• Short problem:
Give the stretch from the first line through the line that contains "Looking at the" as a JSON list of strings, one string per line, with blank lines omitted. Leave the pictures out of the list.

• Material supplied:

----

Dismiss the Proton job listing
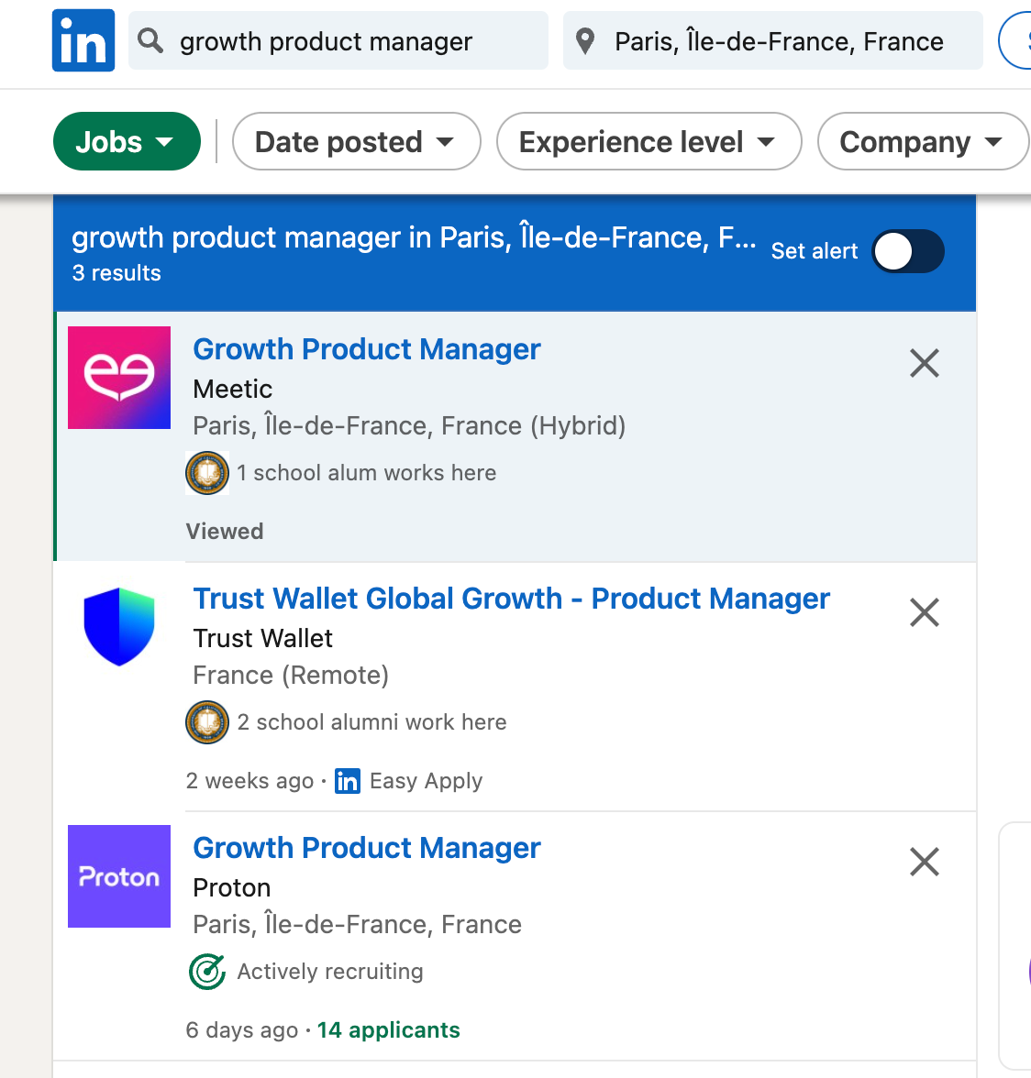This screenshot has width=1031, height=1078. click(x=924, y=862)
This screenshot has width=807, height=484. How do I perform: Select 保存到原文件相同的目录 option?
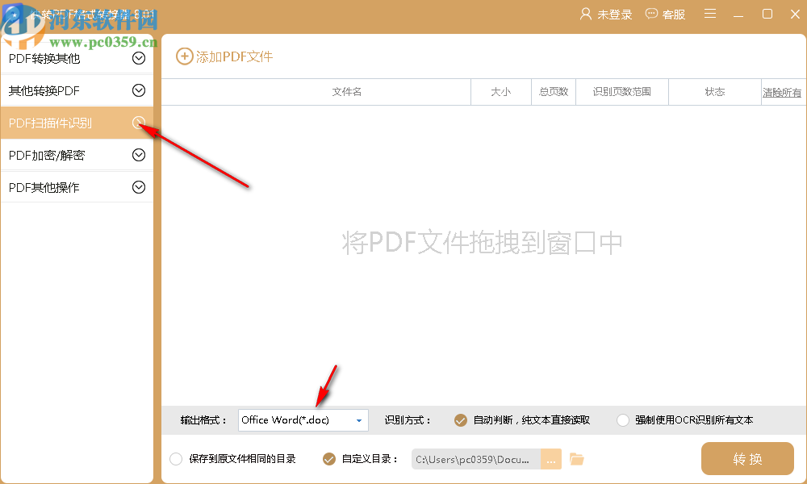pyautogui.click(x=176, y=458)
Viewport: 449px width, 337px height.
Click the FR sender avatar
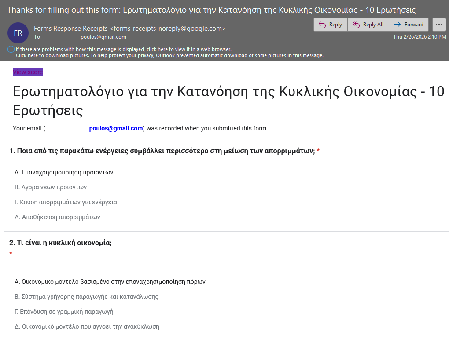18,33
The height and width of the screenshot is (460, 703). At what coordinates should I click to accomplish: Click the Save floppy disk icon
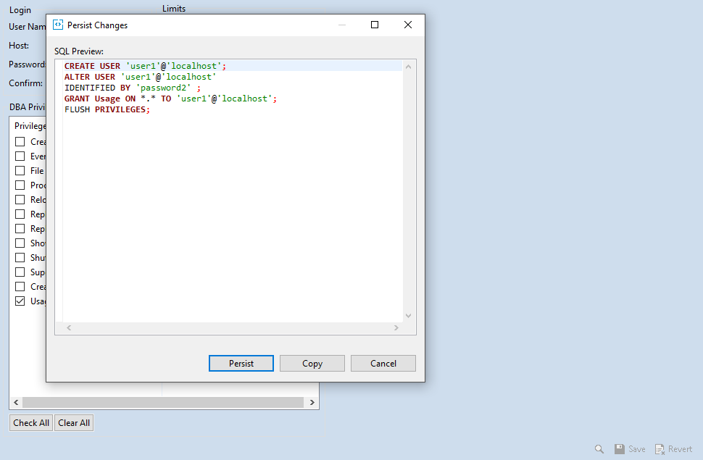pos(620,448)
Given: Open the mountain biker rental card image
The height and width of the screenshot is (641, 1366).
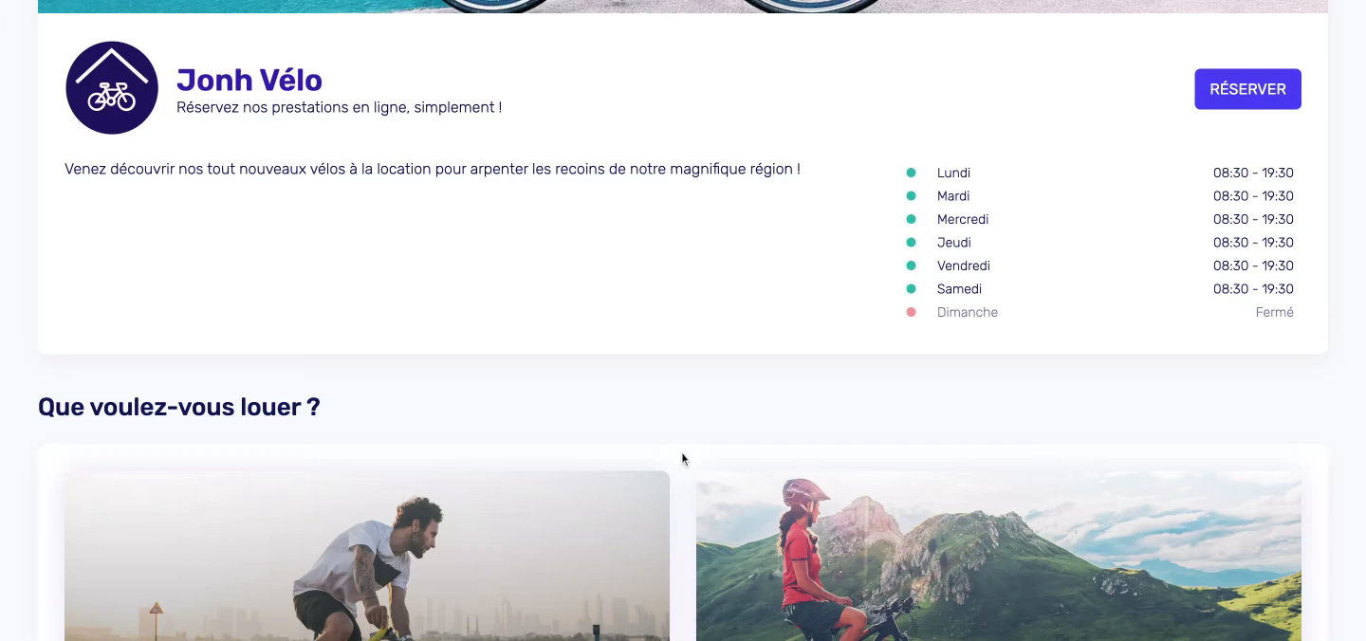Looking at the screenshot, I should click(x=999, y=556).
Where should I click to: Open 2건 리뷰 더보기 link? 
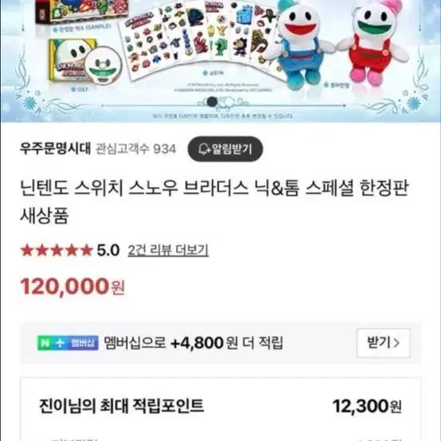point(168,250)
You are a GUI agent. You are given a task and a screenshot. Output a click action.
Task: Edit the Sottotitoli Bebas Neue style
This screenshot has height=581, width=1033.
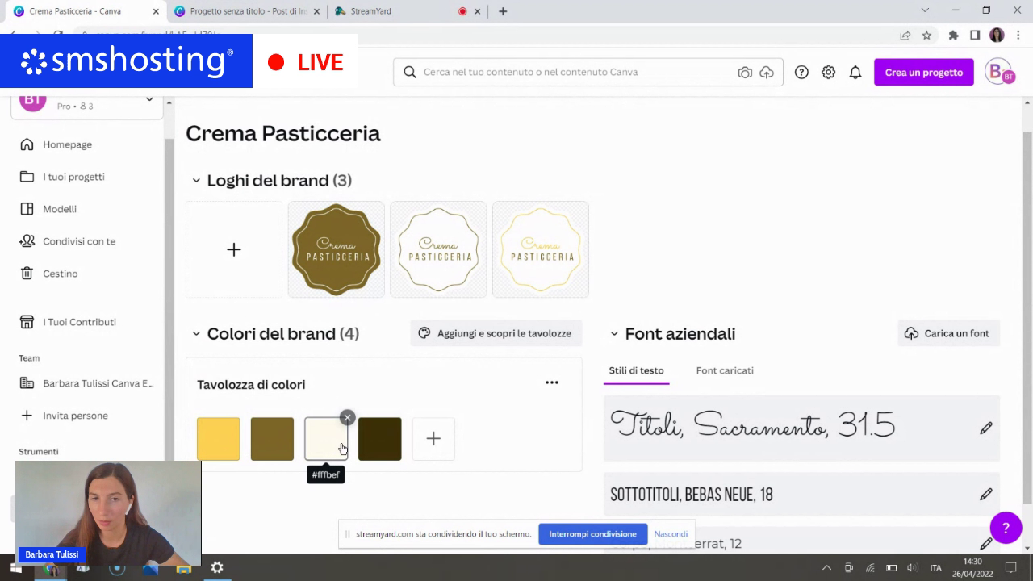click(985, 494)
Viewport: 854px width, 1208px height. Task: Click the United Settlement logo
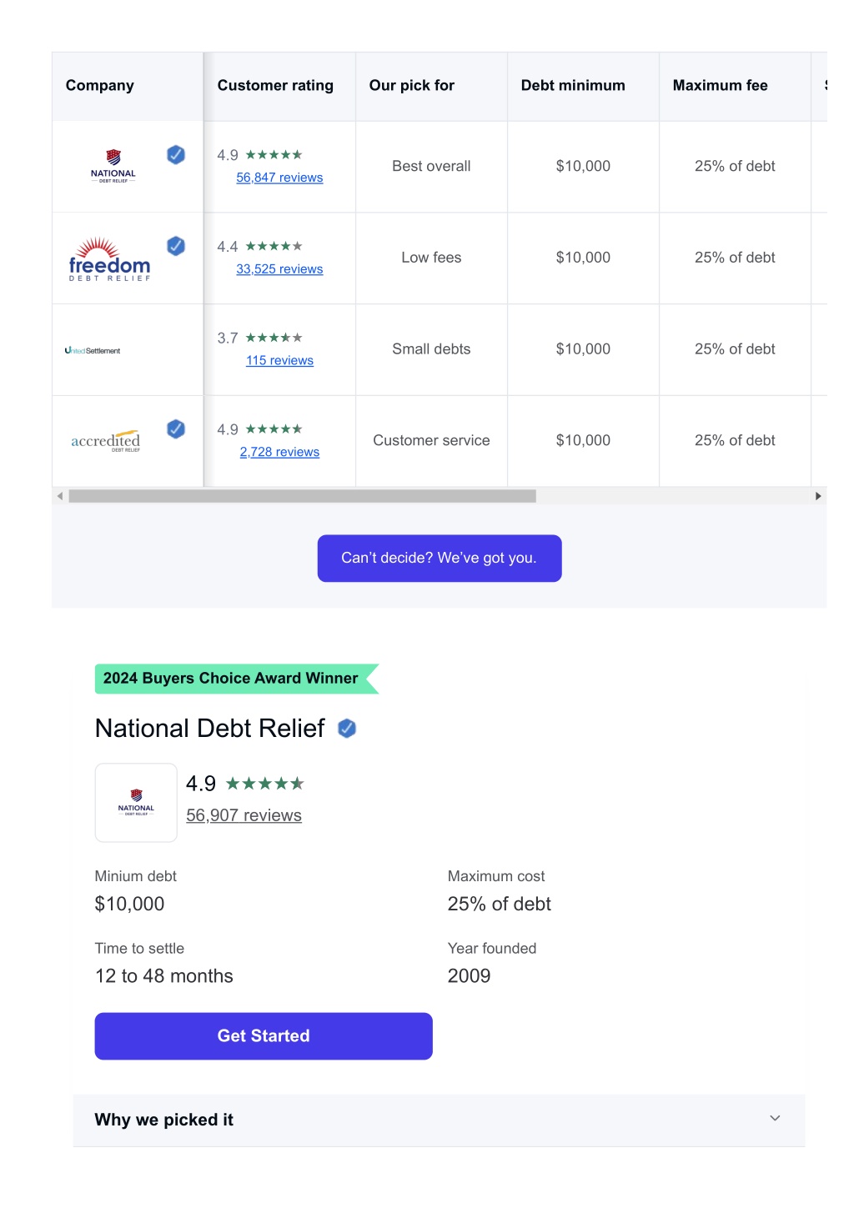pyautogui.click(x=93, y=351)
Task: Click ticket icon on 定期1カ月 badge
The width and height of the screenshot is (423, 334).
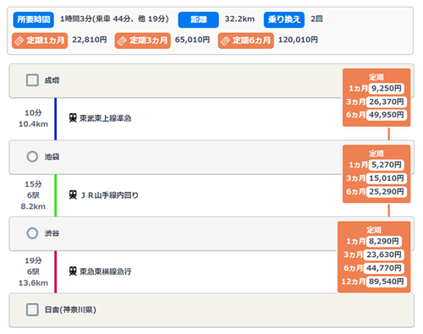Action: click(19, 41)
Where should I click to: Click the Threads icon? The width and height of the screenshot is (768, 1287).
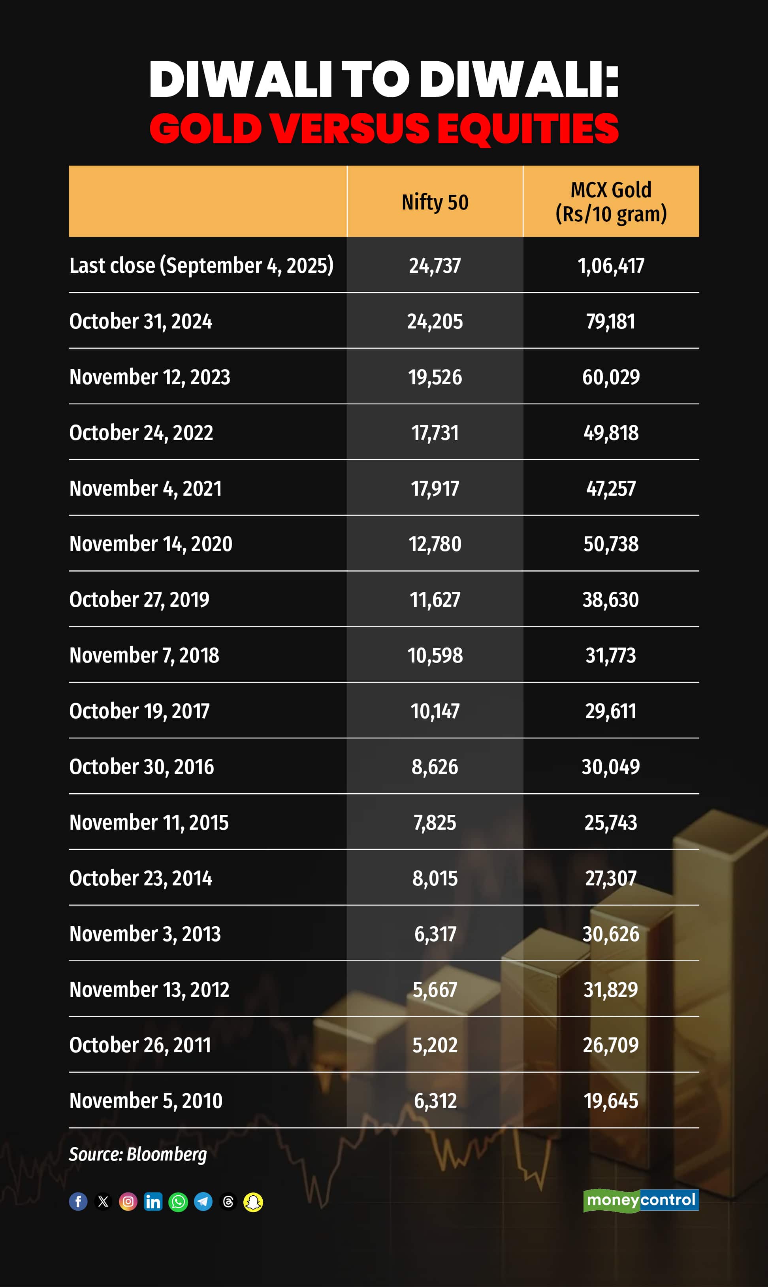pyautogui.click(x=228, y=1202)
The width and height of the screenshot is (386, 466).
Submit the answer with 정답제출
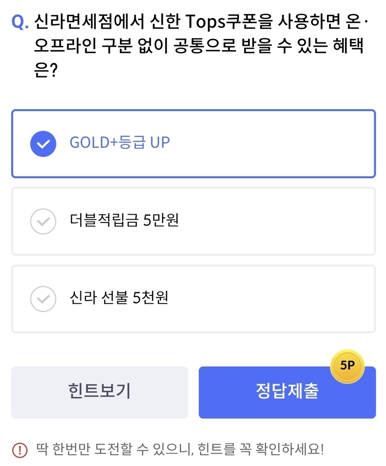[x=287, y=391]
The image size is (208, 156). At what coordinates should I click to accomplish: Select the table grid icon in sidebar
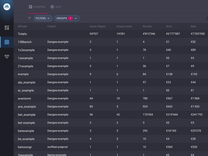coord(7,42)
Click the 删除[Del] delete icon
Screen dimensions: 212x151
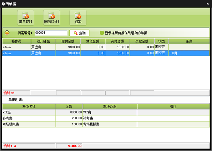pyautogui.click(x=52, y=16)
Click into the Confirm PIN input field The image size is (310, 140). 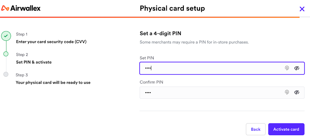click(211, 92)
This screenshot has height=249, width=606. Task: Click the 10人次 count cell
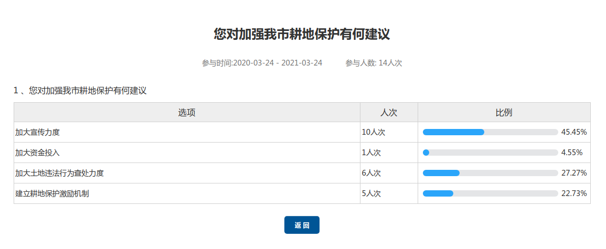pos(374,132)
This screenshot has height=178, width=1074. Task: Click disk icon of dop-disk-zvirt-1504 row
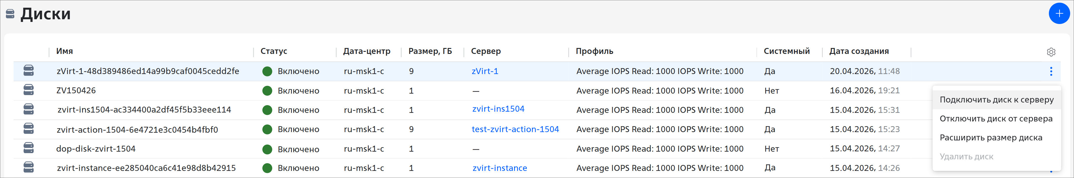point(28,148)
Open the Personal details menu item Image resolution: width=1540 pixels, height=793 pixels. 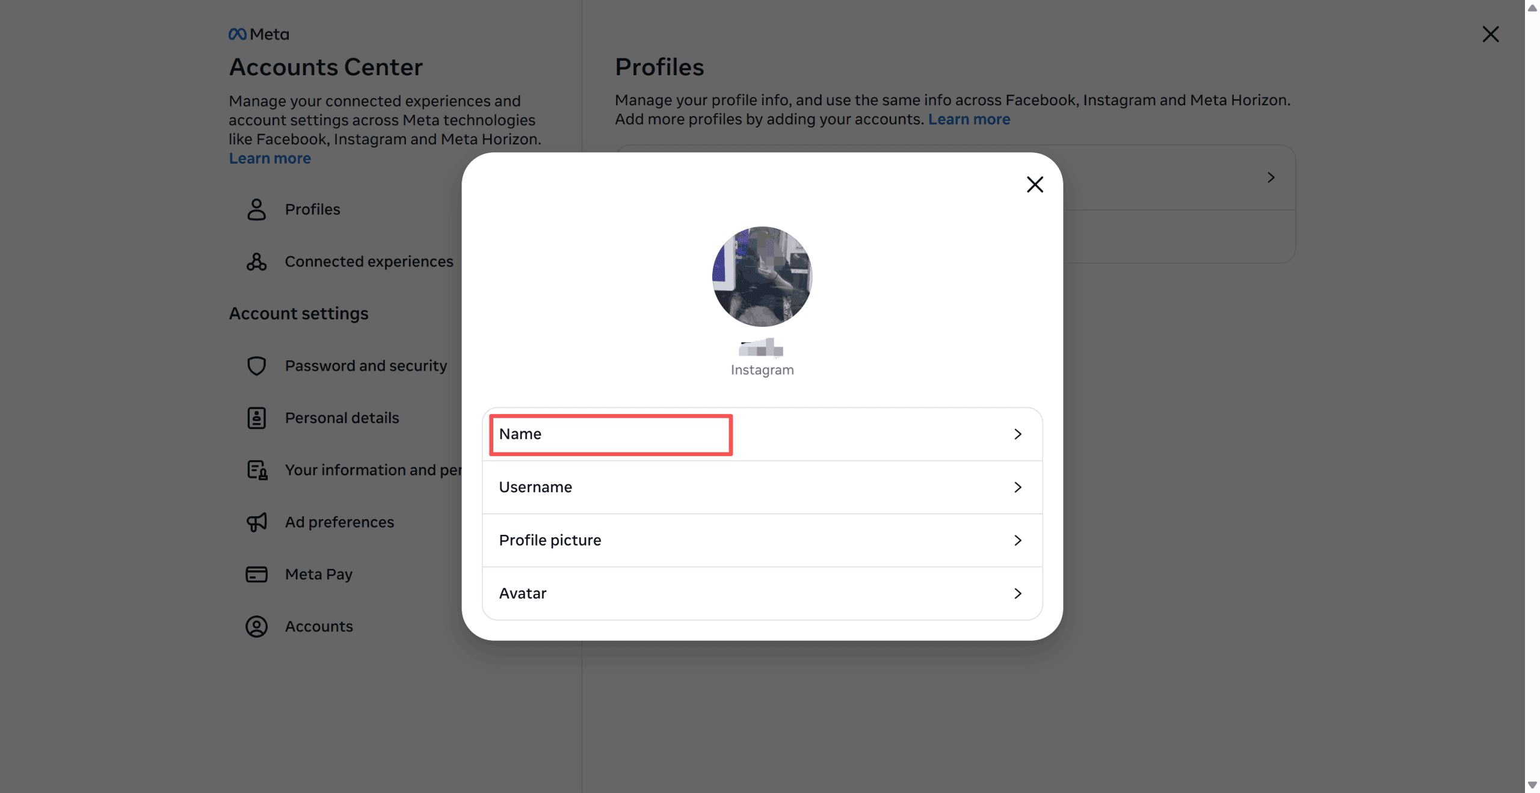coord(342,418)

----

• Worked answer:
[
  "Dismiss the Proton job listing",
  "This screenshot has width=1031, height=1078. click(x=924, y=862)",
  "This screenshot has width=807, height=484. How do I perform: Select 保存到原文件相同的目录 option?",
  "pyautogui.click(x=176, y=458)",
  "Viewport: 449px width, 337px height.",
  "Click the FR sender avatar",
  "18,33",
  "The height and width of the screenshot is (460, 703). At what coordinates should I click to accomplish: Click the Save floppy disk icon",
  "pos(620,448)",
  "Given: Open the mountain biker rental card image",
  "The height and width of the screenshot is (641, 1366).",
  "Looking at the screenshot, I should click(x=999, y=556)."
]